### Goal
Resume the Cyber Essentials guide below, picking up immediately after its last sentence.

### Text

======

Cyber Essentials is the UK Government-backed cybersecurity certification scheme. It was developed by the National Cyber Security Centre (NCSC) and is designed to help organisations of all sizes protect themselves against the most common forms of cyberattack. For many UK small businesses, it's the most practical starting point for demonstrable cybersecurity.
This guide covers everything you need to know: what Cyber Essentials actually requires, what the certification process looks like, what it costs, and why the benefits extend well beyond the certificate itself.
What Cyber Essentials Covers
The scheme focuses on five technical controls that the NCSC considers to be foundational defences against the most common attack vectors. These controls, implemented correctly, are estimated to prevent the majority of commodity cyberattacks:
1. Firewalls
A boundary firewall — at the network edge and on individual devices — to prevent unauthorised access to or from your systems. Cyber Essentials requires that firewalls be properly configured, with rules that permit only the traffic your business needs and block everything else.

======

### Entries supplied
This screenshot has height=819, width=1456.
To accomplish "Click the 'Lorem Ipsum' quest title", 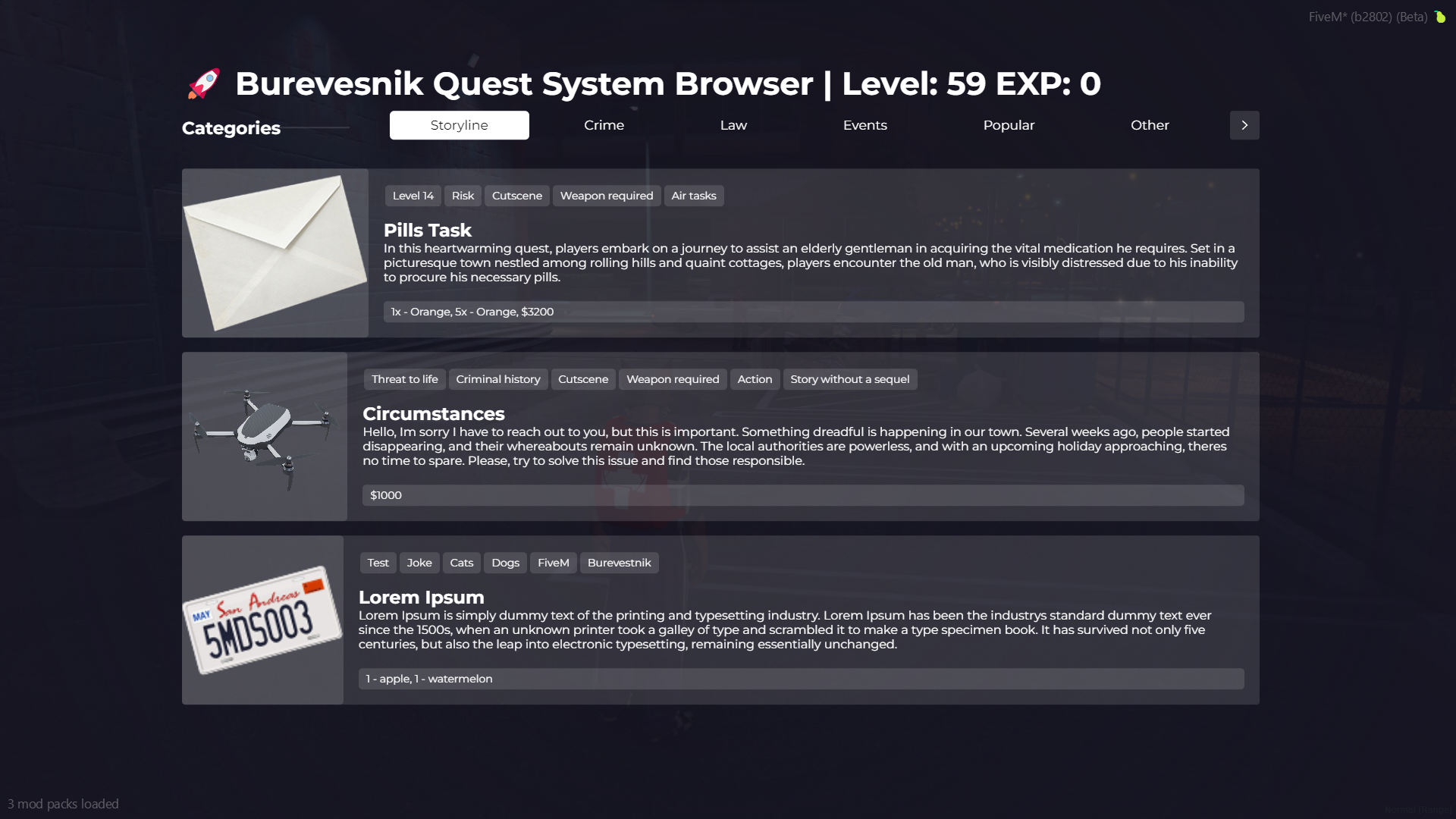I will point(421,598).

======

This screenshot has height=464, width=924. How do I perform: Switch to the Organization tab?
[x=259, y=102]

======

### Task response
2. Secure Configuration
Devices and software should be configured securely from the outset — unnecessary features disabled, default passwords changed, and unnecessary accounts removed. This control addresses the common problem of systems being deployed with insecure out-of-box settings that attackers have catalogued and routinely exploit.
3. Access Control
User accounts should be granted only the access they need to do their job. Administrator accounts should be separate from standard accounts and used only for administrative tasks. This control limits the damage an attacker can do with a compromised credential.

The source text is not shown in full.